The question, though, is whether fulfilling this function alone is sufficient to meet the requirements of Indian corporations that now compete on a global scale.
As one alumnus blogged ahead of an alumni bash at IIT Madras last year, "Numerous luminaries of the day routinely came down for a visit and told us how gifted we were. But they left me wondering whether our education enabled us to excel in the world beyond our campus walls. We were yet to see the benefits of a resurgent Indian economy and I was aware that competing with the global industry would result in a different set of challenges."
As both these ex-students suggest, the IITs and IIMs urgently need to reinvent themselves towards specialised research and R&D of the type that their overseas counterparts regularly do (some of it of Nobel Prize-winning standards).
As ISB's Rangnekar, an alumnus of IIT Bombay, points out, "We have to ask, what have we done to contribute to the knowledge pool? The focus should be on high-quality research."
On that parameter, neither the IITs nor IIMs really shine.
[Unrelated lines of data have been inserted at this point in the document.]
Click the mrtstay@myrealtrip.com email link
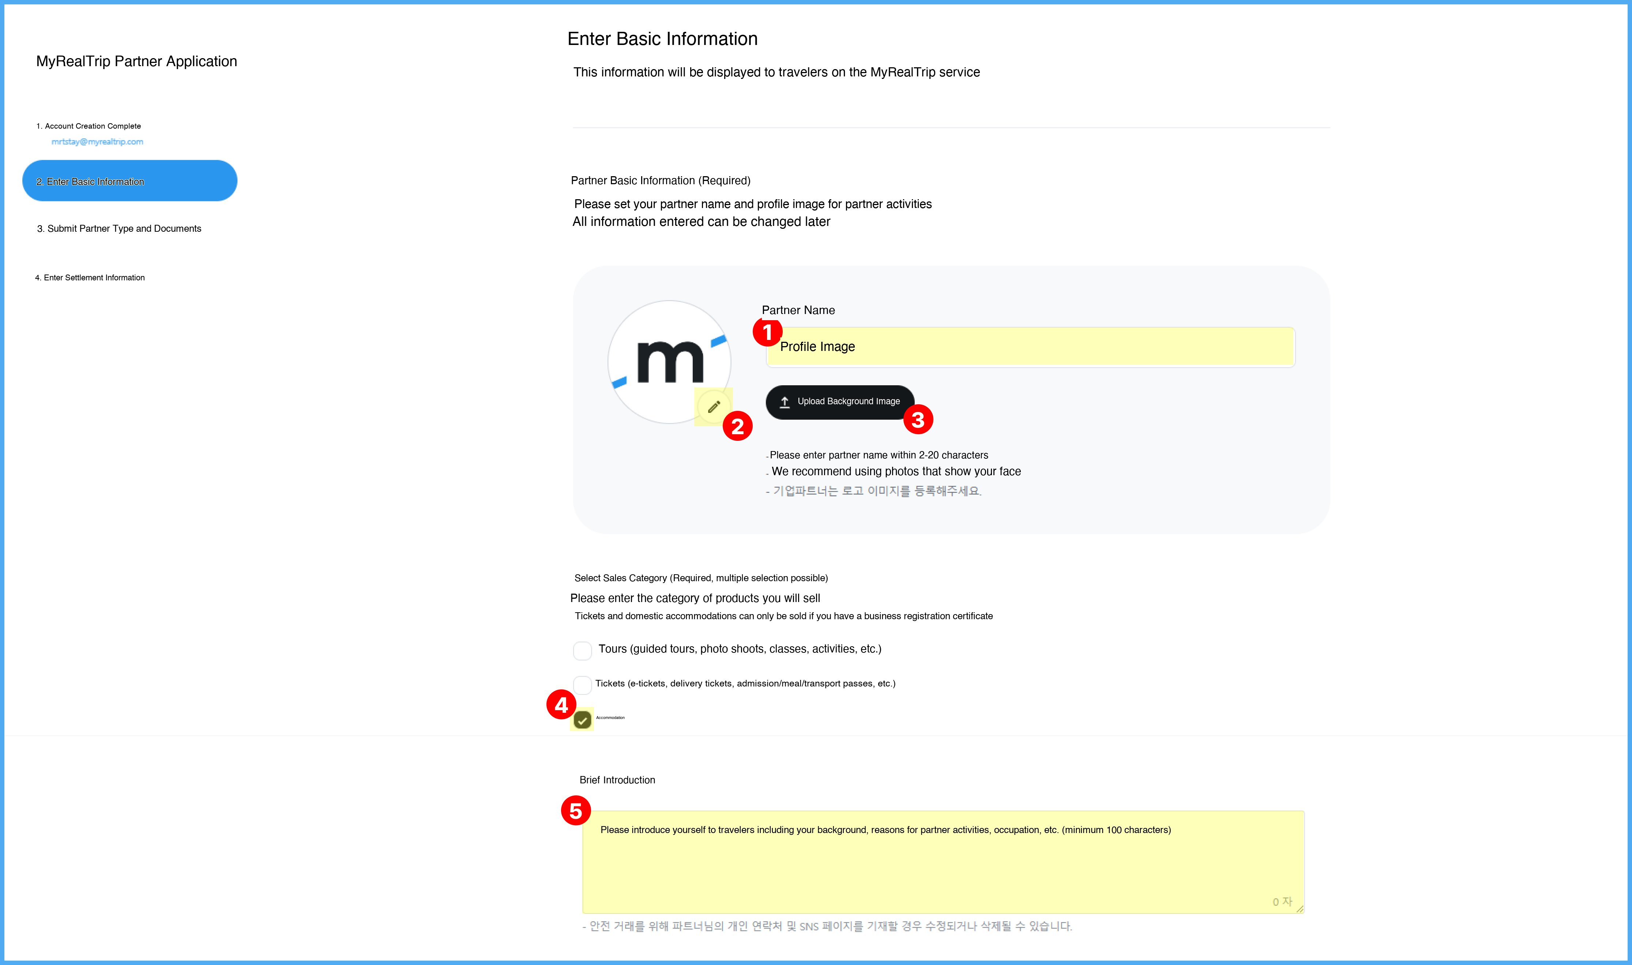This screenshot has width=1632, height=965. [97, 142]
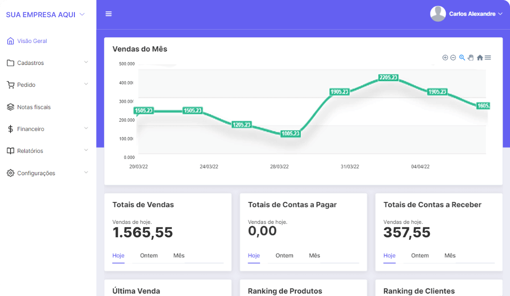510x296 pixels.
Task: Switch to Ontem in Totais de Vendas
Action: 148,255
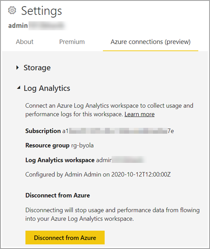The height and width of the screenshot is (249, 210).
Task: Select Azure connections (preview) tab
Action: (x=150, y=42)
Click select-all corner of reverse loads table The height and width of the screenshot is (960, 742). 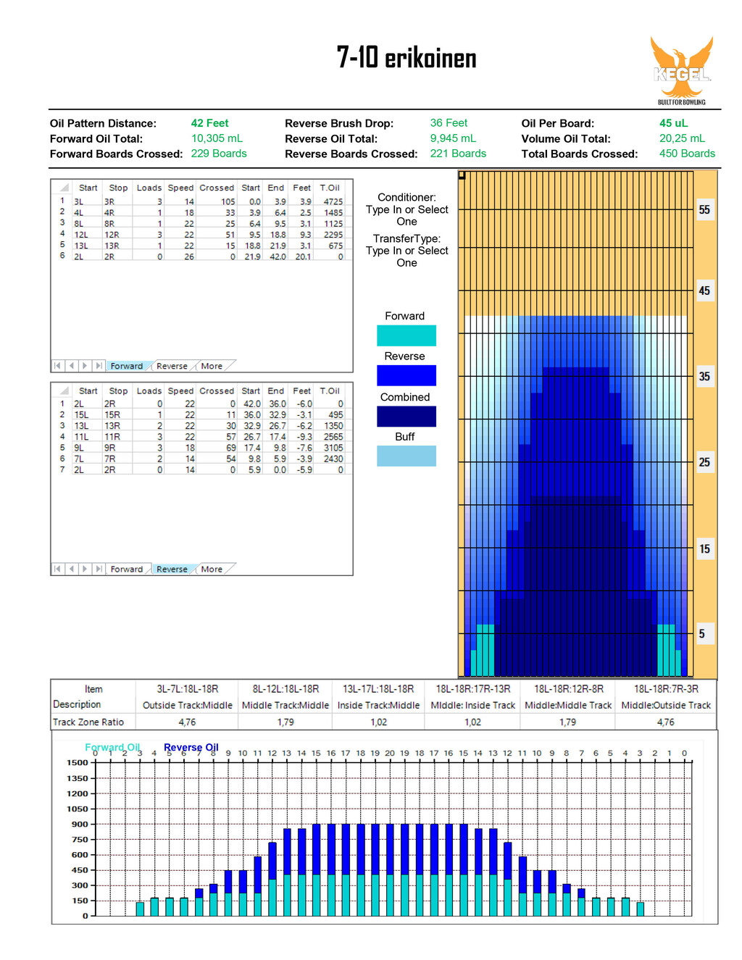64,391
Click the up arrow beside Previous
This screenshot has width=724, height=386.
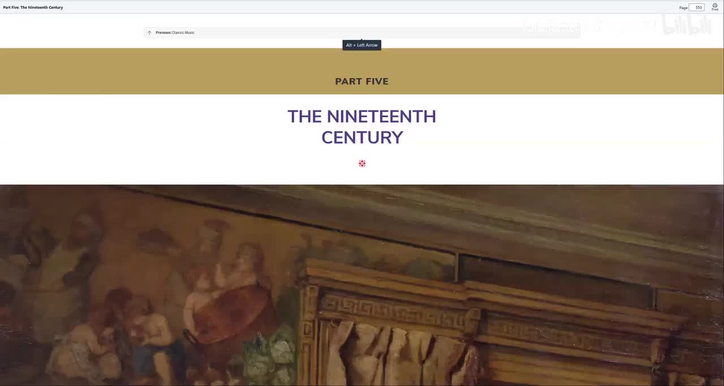[149, 33]
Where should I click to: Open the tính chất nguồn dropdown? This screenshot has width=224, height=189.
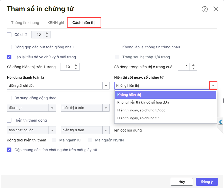click(x=52, y=130)
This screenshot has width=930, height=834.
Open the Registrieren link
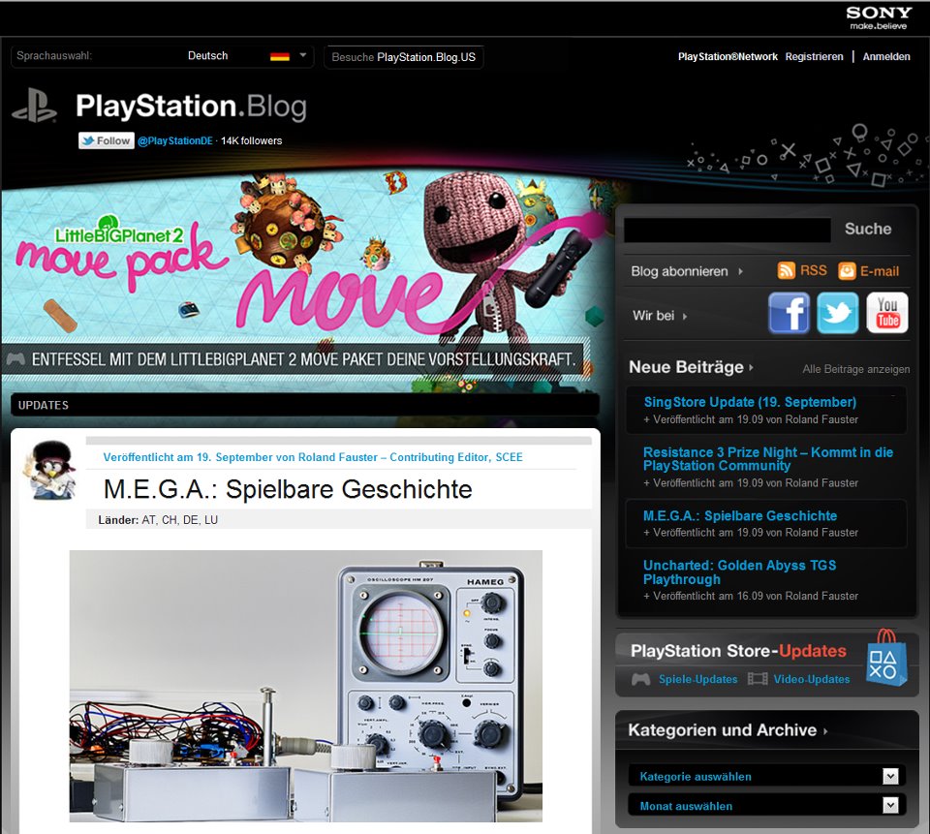click(814, 57)
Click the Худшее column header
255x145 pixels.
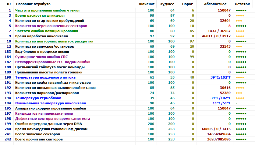167,4
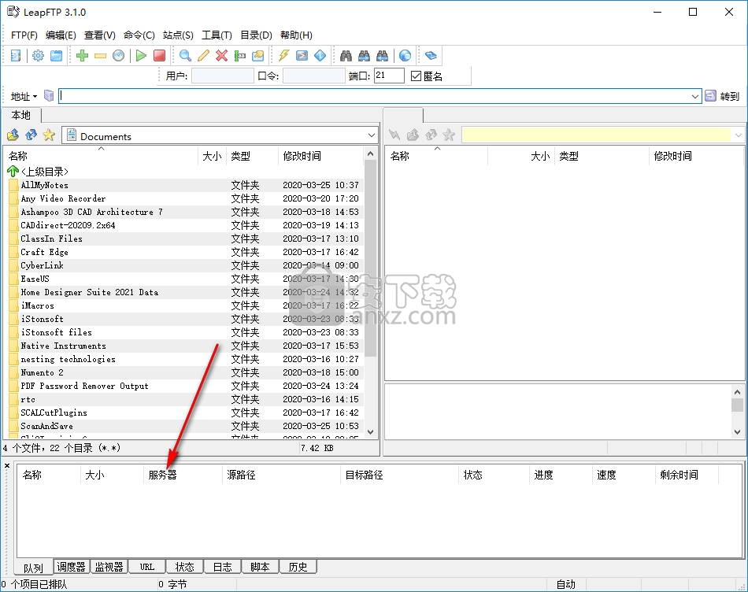Screen dimensions: 748x592
Task: Click the green plus add icon
Action: coord(82,55)
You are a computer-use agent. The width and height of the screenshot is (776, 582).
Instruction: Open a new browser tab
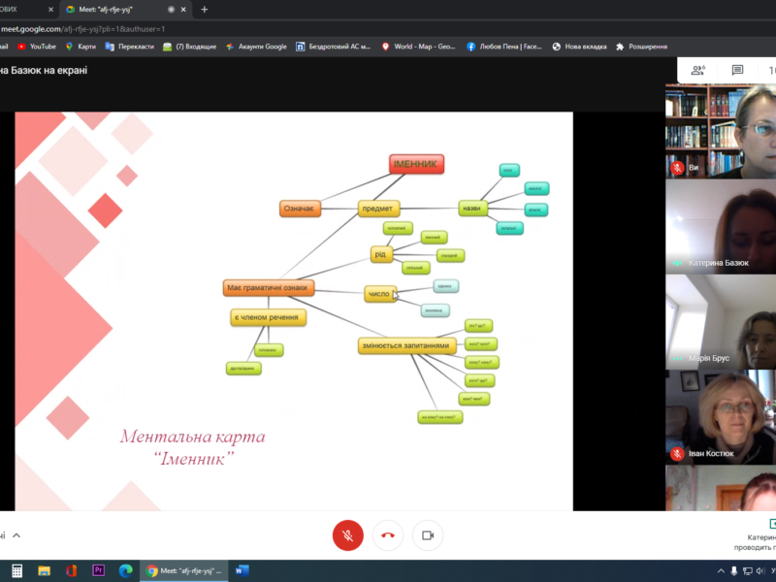tap(204, 9)
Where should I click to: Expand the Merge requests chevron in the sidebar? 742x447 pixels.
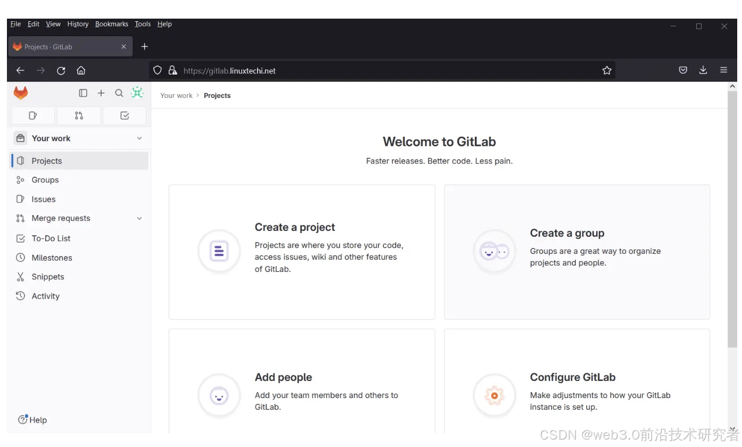pos(139,218)
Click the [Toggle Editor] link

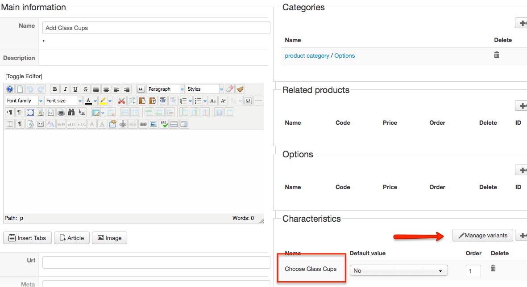click(24, 76)
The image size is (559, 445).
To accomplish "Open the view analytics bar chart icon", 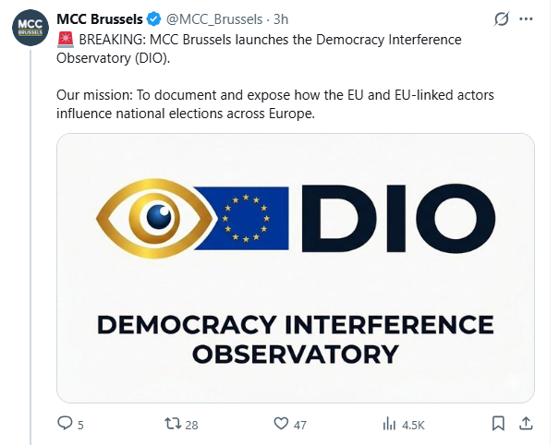I will point(389,424).
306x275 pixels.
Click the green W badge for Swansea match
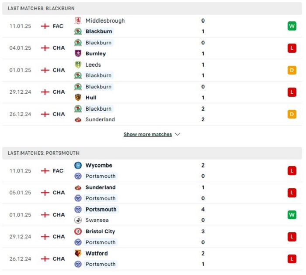click(x=292, y=215)
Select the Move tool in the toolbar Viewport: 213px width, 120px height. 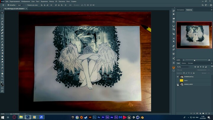point(2,13)
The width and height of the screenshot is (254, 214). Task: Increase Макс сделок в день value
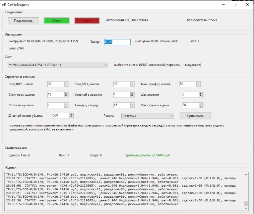point(201,104)
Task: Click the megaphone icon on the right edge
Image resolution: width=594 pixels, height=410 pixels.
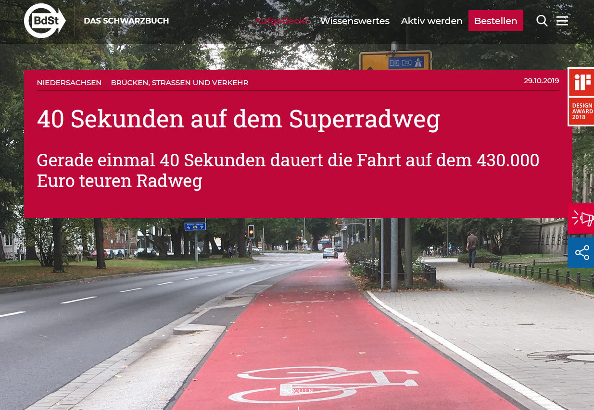Action: pos(581,219)
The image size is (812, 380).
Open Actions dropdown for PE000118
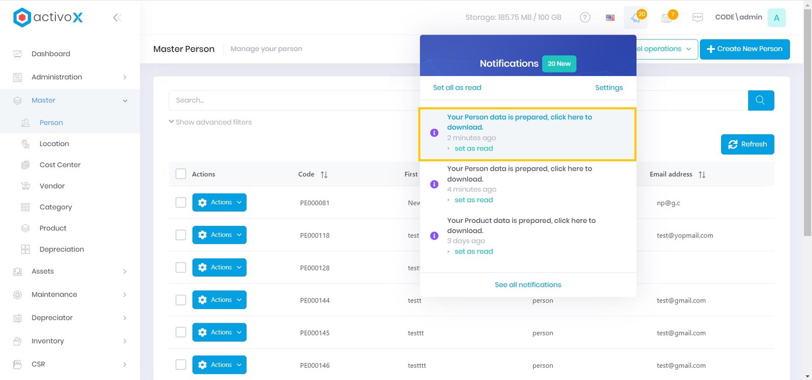click(x=219, y=235)
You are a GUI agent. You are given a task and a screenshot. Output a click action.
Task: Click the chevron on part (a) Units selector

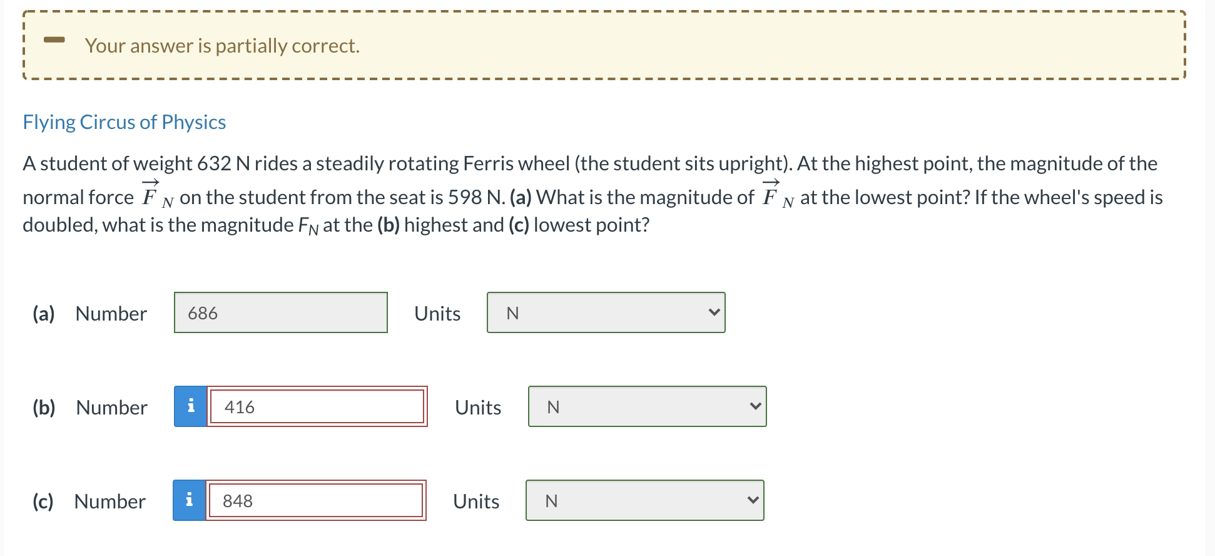715,312
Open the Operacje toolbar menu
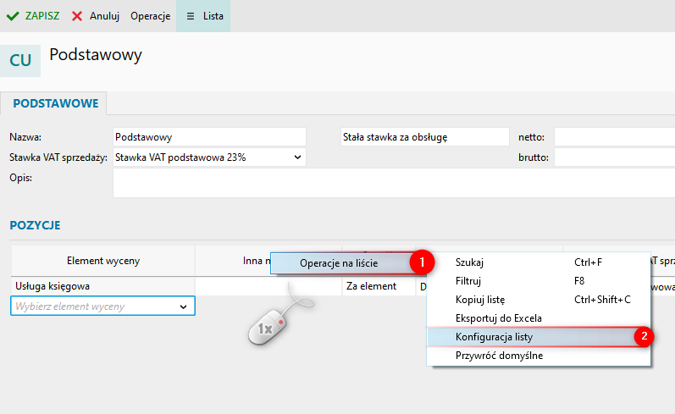The height and width of the screenshot is (414, 675). click(150, 16)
In 2008, the Times Higher Education Supplement of World University rankings ranked IIT-Delhi and IIT-Bombay 157th and 174th best overall universities respectively.
A stronger focus on R&D would not only make these premier institutions more relevant in today's economic mileau; it would also help attract more private funding, especially from firms. This will create a virtuous circle of research and resource-creation that will make face-offs between faculty and the government a thing of the past.